3. The application of data mining

Four techniques applied in this part on the dataset; association rules detection, clustering, classification, and anomaly detection. The dataset divided into two samples, the first sample of the dataset consist of 70% for 218 students to represent the modules for training algorithms, as for the second sample consist of 30% for 93 students to testing algorithms. Before applying these algorithms, it is important to identify the selected attributes and how to use them.

There are four types of attributes in CRISP-DM [10]:

Key: indicates that the attribute is a key in the relational spreadsheet.

Input: the attribute is used as input for the algorithm.

Predict: indicates this attribute that required to expect it value, and can used as an input or output for the algorithm.

Predict-only: this attribute that required to expect it value, but can be used only as algorithm output.

Table 2

Attributes used in CRISP-DM

Structure Classification Association Rules Clustering

Attendance Input Input Input

Extra curricular Input Input Input

Family Income Input Input Input

Homework Input Input Input

Pass PredicOnly PredicOnly PredicOnly

Practical exam Input Input Input

Project Input Input Input

StuId Key Key Key

In Table 2 all the attributes are used only nominal values, as well as the three algorithms used these attributes, with regard to the anomaly detection; we applied a query on the clustering result, in section 3.4.

3.1. Association rules detection

The extraction of association rules relies on the Apriori algorithm, to find the most frequent elements, then generate rules as follows:

A>B (Support = 2%, Confidence = 70%). Identifying both parameters is very important, because it contributes to the exclusion of non-important rules. So, when Support = 2%, its means that A and B are exists together by 2% of the total number of records, and when the Confidence = 70%, it's means B exists by 70% of the records containing A.

The main purpose of applying the mining technique of extracting the association rules is to reveal the affect factors on the success or failure student in the practical exam (student will be eligible for the theoretical exam or not). Microsoft association rules used to achieve this purpose, by adjusting the most important variables of the algorithm "three variables" (MINIMUM_IMPORTANCE, MINIMUM_PROBABILITY, and MINIMUM_SUPPORT) while the others variables left to take a default values.

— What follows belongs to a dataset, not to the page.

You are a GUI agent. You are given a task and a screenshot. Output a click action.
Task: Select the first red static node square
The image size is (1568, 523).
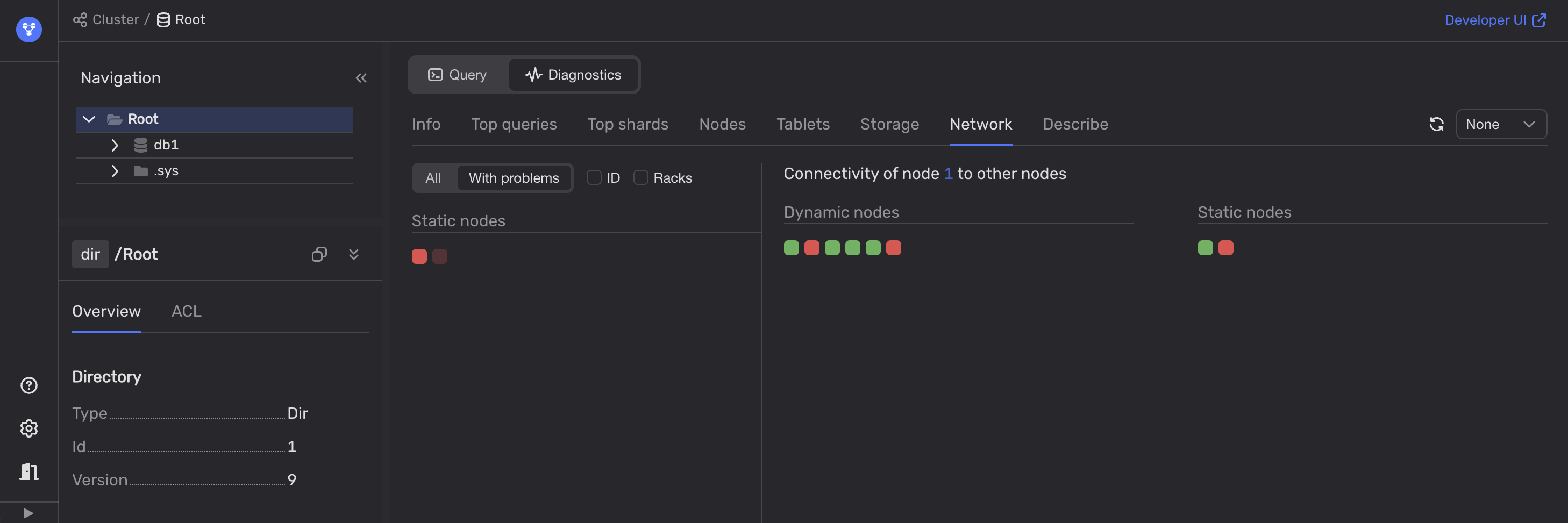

Determine the "minimum" of these variables, its means excluding all the rules that less than "minimum". Therefore, adjusted the value of the variable to an integer greater than "1", means determining the minimum of variable as (absolute value), but if specify a decimal between "0-1", here, determine the demand as a percentage.

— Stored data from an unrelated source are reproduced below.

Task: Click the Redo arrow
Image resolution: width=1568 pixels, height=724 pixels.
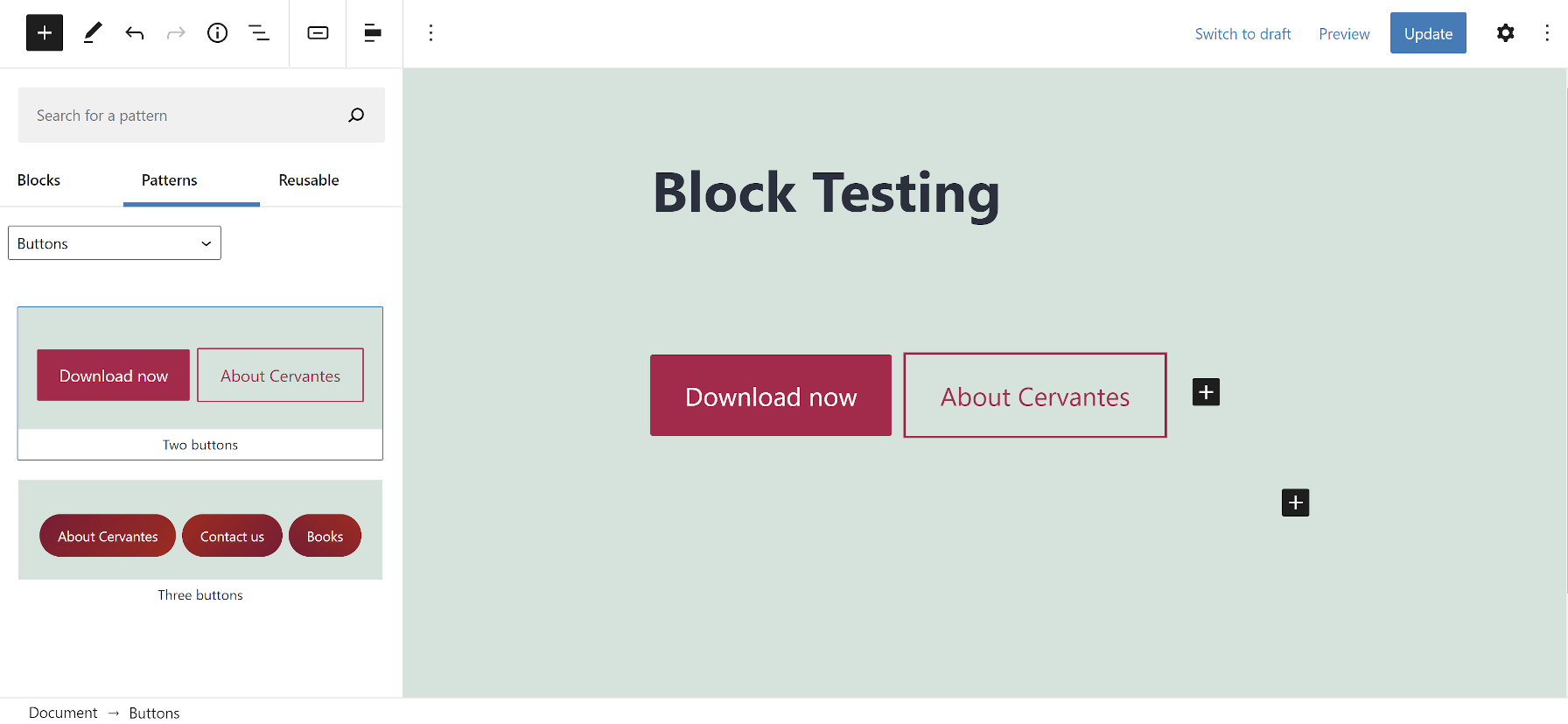Action: click(x=176, y=32)
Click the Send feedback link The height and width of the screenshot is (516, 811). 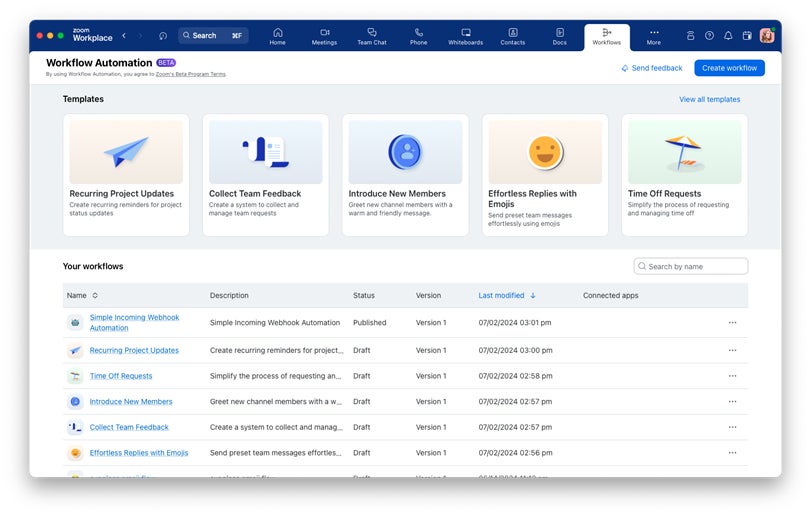click(x=652, y=68)

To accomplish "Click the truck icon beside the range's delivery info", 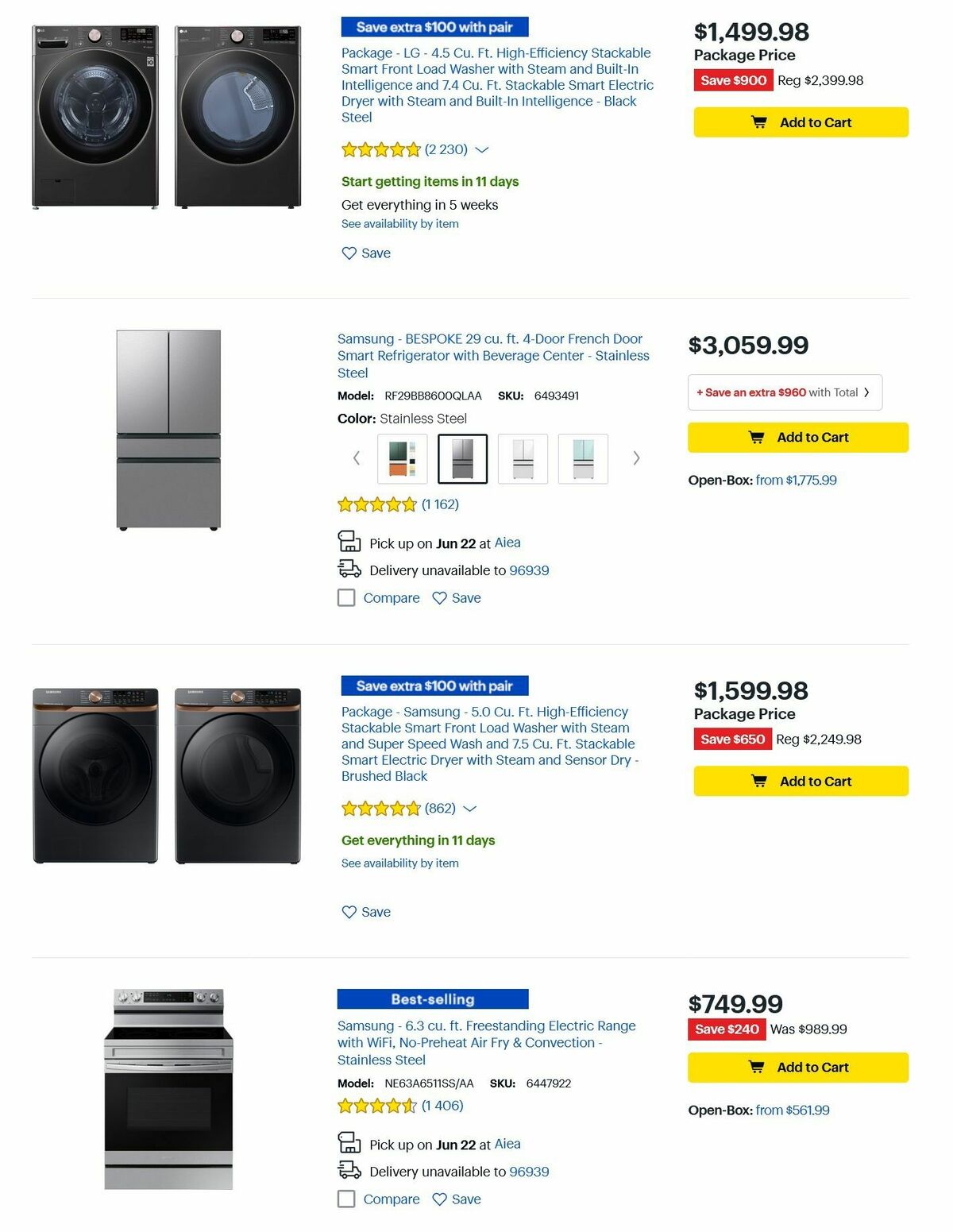I will (x=349, y=1170).
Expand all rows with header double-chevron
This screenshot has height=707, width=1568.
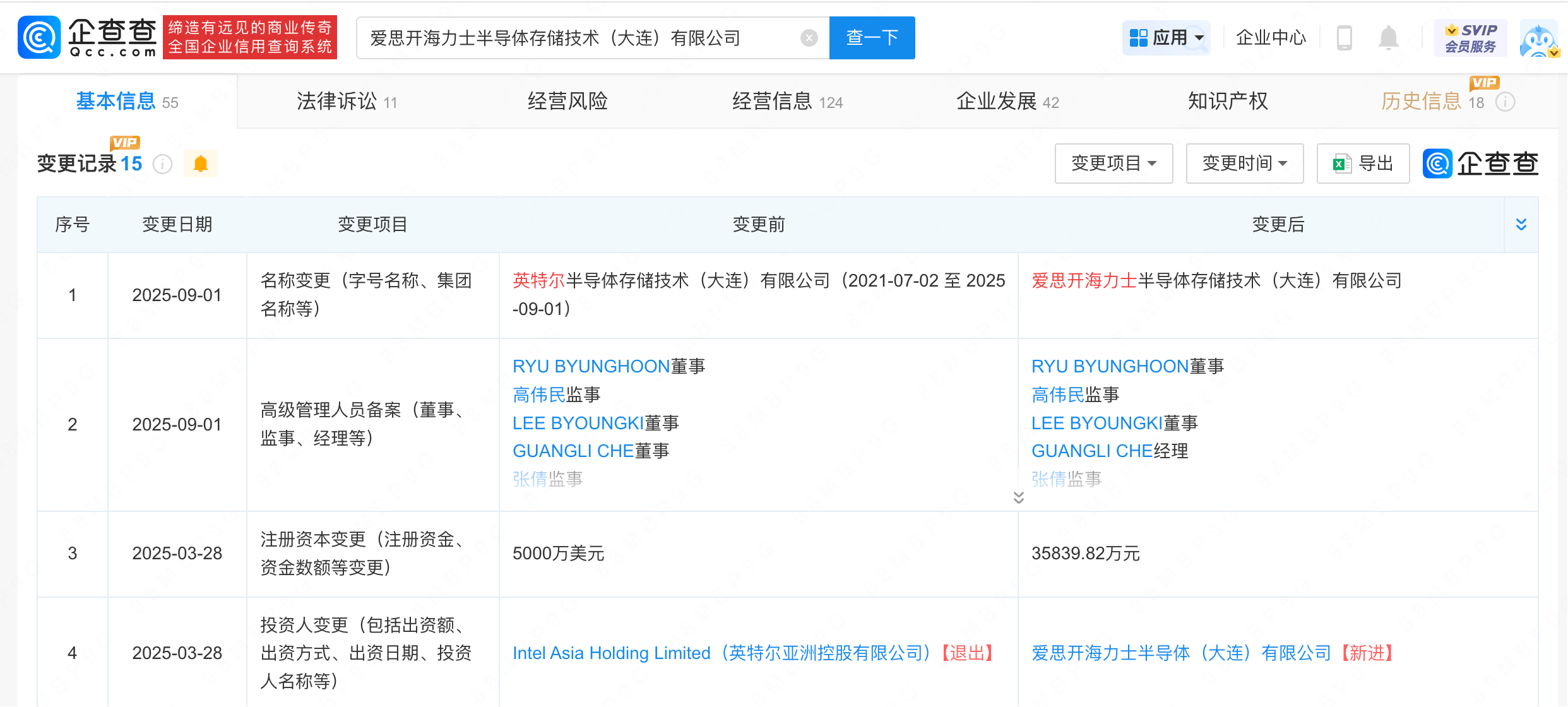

MINIMUM_SUPPORT: is defined as Support ({A, B}) = Number of transactions (A, B), its represents the number of records, that containing both events A, B of the total number of records. Therefore, MINIMUM_SUPPORT means the minimum number of records which contain A and B together to create the rule, and thus excludes all rules that not identical this condition [11].

MINIMUM_PROBABILITY: is the one of characteristics of the association rules, defined as: Probability (B/A) = Support (A/B) / Support (A) . (1)

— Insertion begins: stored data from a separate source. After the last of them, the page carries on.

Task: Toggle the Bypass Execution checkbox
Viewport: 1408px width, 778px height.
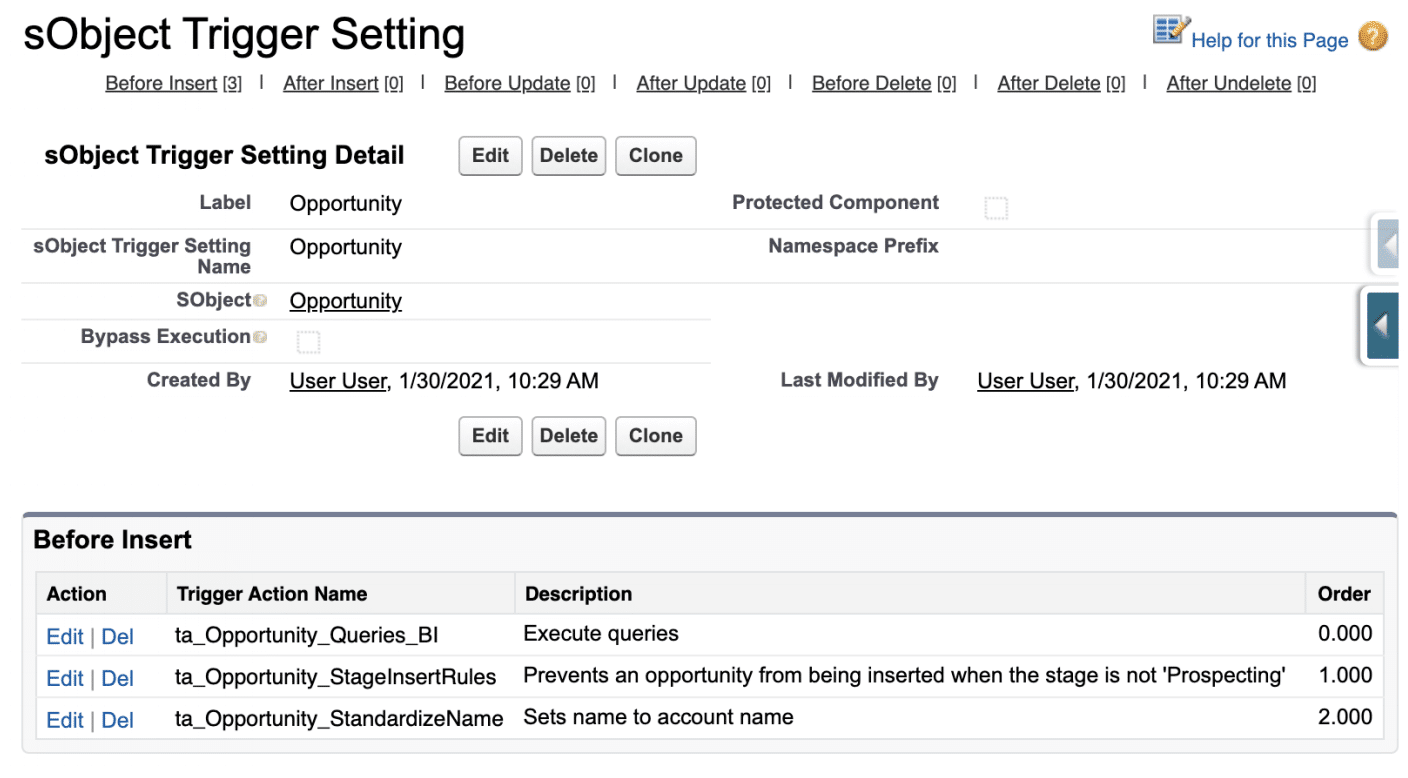Action: [x=308, y=343]
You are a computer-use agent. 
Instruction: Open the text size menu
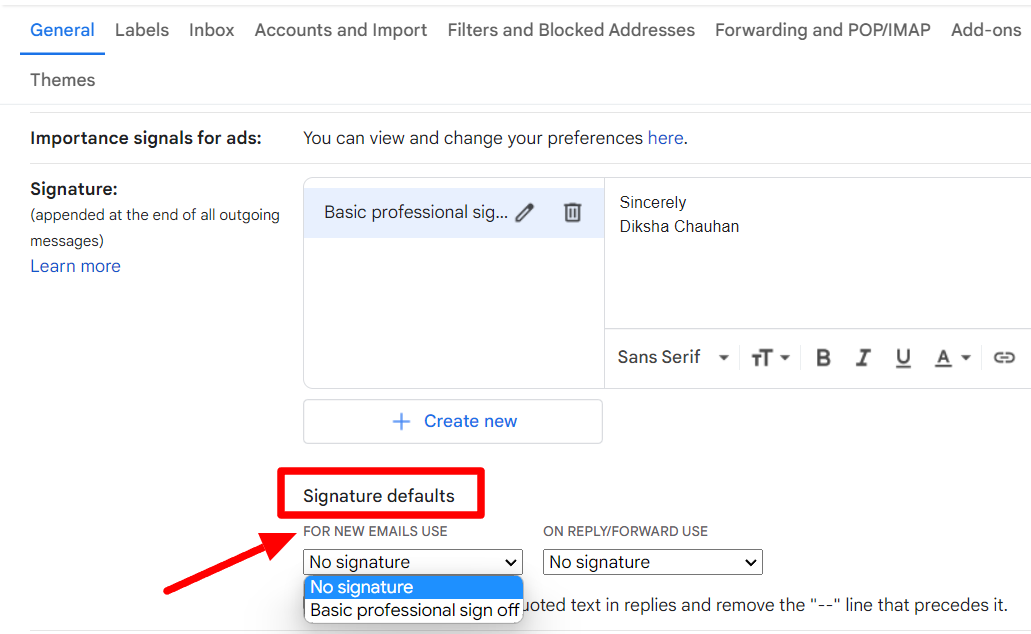770,358
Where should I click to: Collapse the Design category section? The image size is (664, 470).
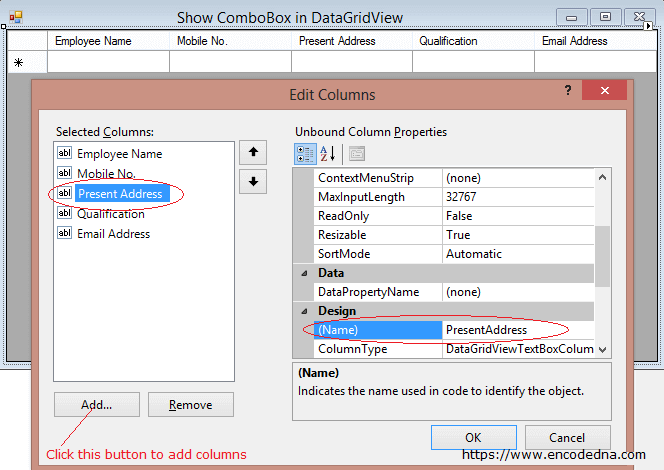pos(303,311)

MINIMUM_IMPORTANCE: Is a measurement property of the base and elements group together, also called (interesting score or lift score), and allows the measurement of correlation A and B with each other defined as follows [11]:

Importance ({A, B}) = Probability (A/B)/Probability(A) x Probability(B). (2)

Where:

If Importance =1 then A, B are independent of each other. If Importance <1 then A, B are negative correlation. If Importance >1 then A, B are positive correlation. Definition of rules:

Importance (A>B) =Log [P (B/A)/P (B/not A)]. (3)

Where:

If Importance =0 then A, B are independent.

If Importance >0 then the probability of B increases when A is present or an integer. If Importance <0 then the probability of B decreases, if A is present.

Determine values for the previous variables, based on the researcher's desire, so as to give the required results more accurately, when using very small values, many rules will be generated and many of which will be unimportant. In contrast, when large values using will generate very few rules and delete these rules may be useful for the researcher.

3.2. Classification

The Microsoft decision tree based on the ID3 algorithm, a decision tree is a tree structure flowchart, where each node takes one value or a range of values for one attribute. For that, each branch represents a result of the test; the tree leaves offer the distributions of classes [12]. The most current influential attribute is calculated by using the entropy criterion, where choose the attribute that gives less entropy.

MINIMUM_SUPPORT: the number of cases to be present in any node in the tree. Here, the variable value =7, because the database is relatively small.

SCORE_METHOD: choose among three algorithms, to determine when a node in the decision tree separated into two or more nodes, "Entropy" is selected here, the possibility of all cases: "1" = Entropy value. "3" = Bayesian with K2 Prior value.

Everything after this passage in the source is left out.